--- START OF Given data ---

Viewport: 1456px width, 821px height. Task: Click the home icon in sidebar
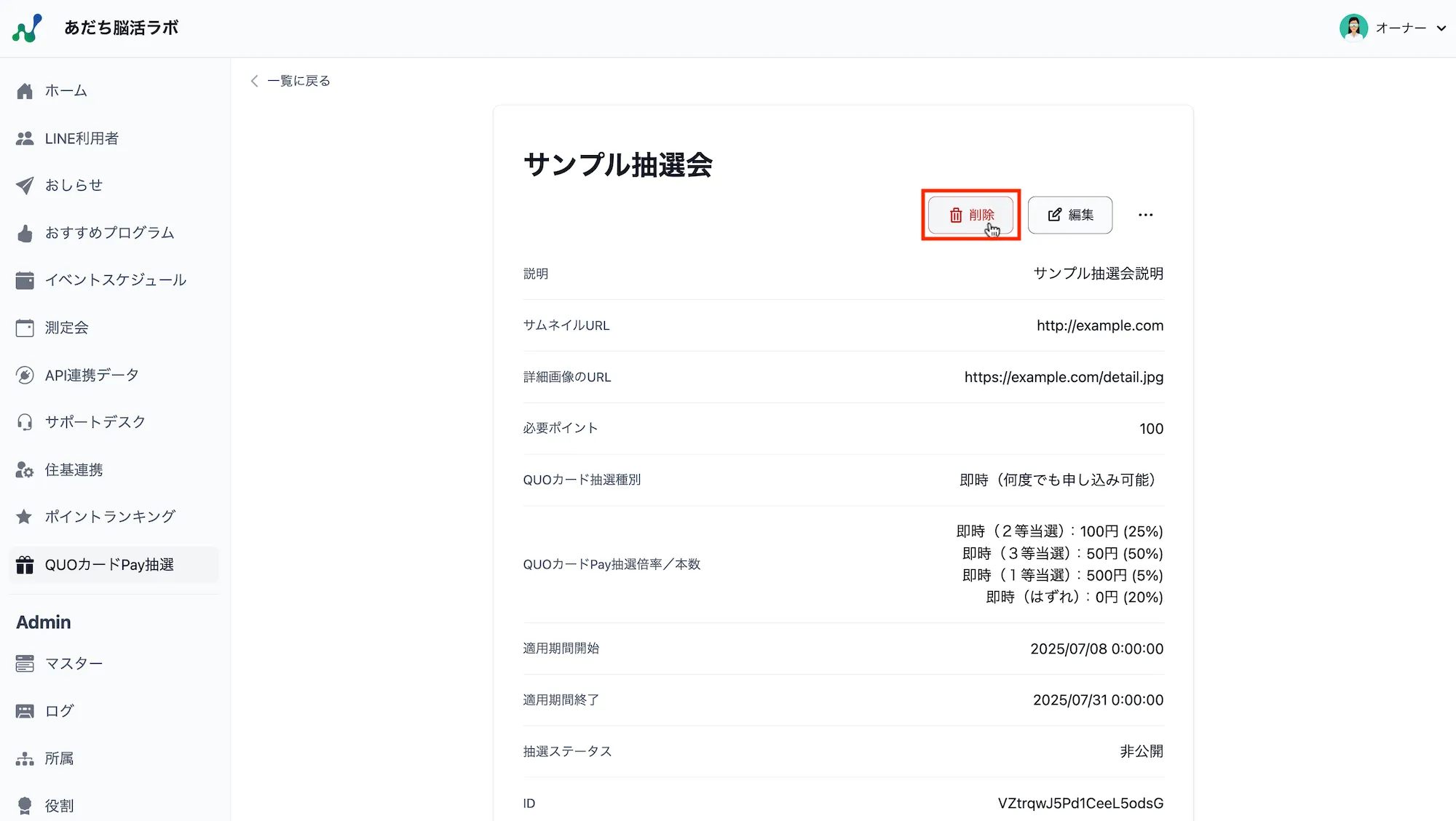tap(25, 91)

--- END OF Given data ---
--- START OF Given data ---

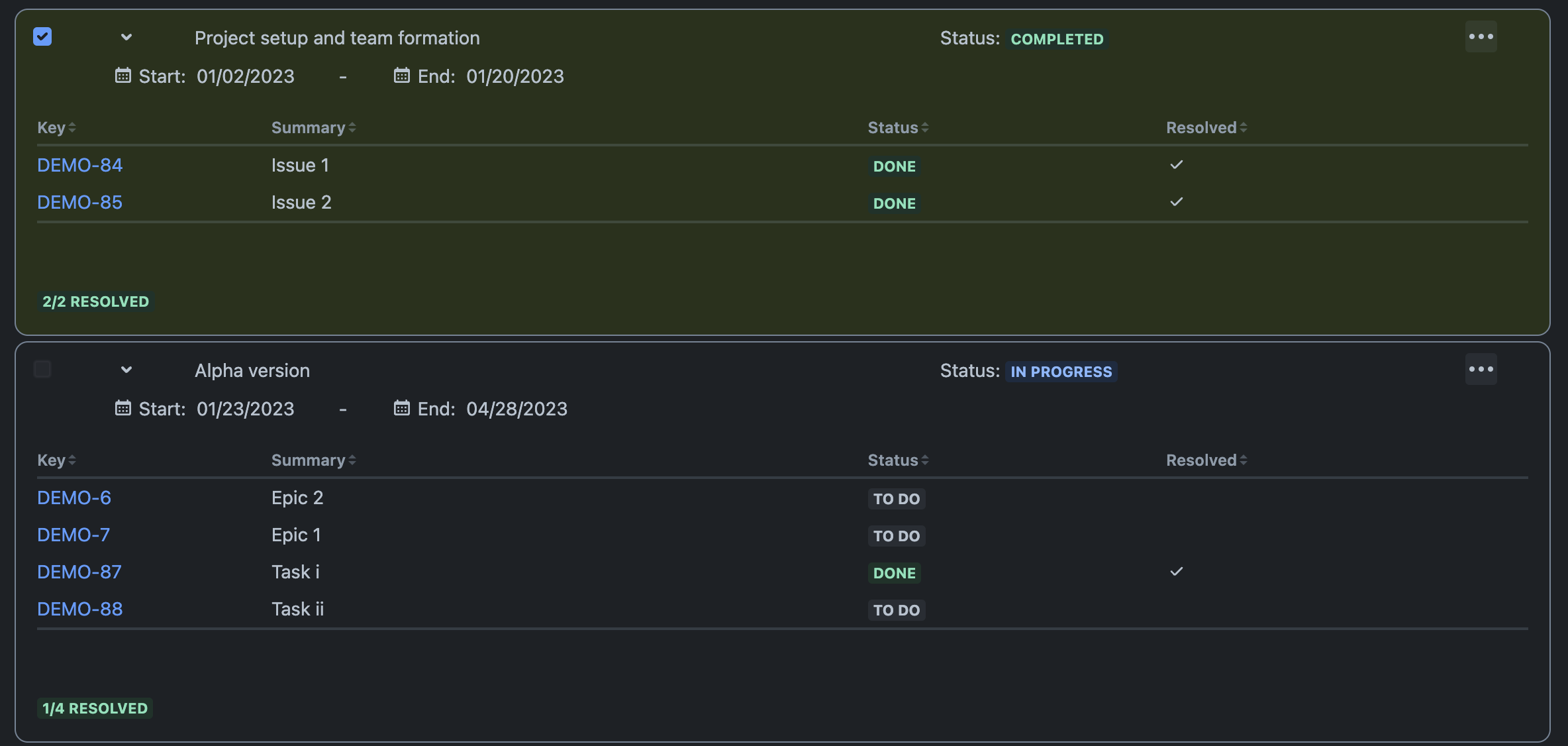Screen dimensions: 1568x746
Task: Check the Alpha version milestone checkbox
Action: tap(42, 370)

--- END OF Given data ---
--- START OF Given data ---

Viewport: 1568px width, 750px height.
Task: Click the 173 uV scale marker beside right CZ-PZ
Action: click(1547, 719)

--- END OF Given data ---

## Stated problem
Locate every line in the records above that contains the word "Action", and copy each of those lines in full.

## Solution for this task
Action: tap(42, 370)
Action: click(1547, 719)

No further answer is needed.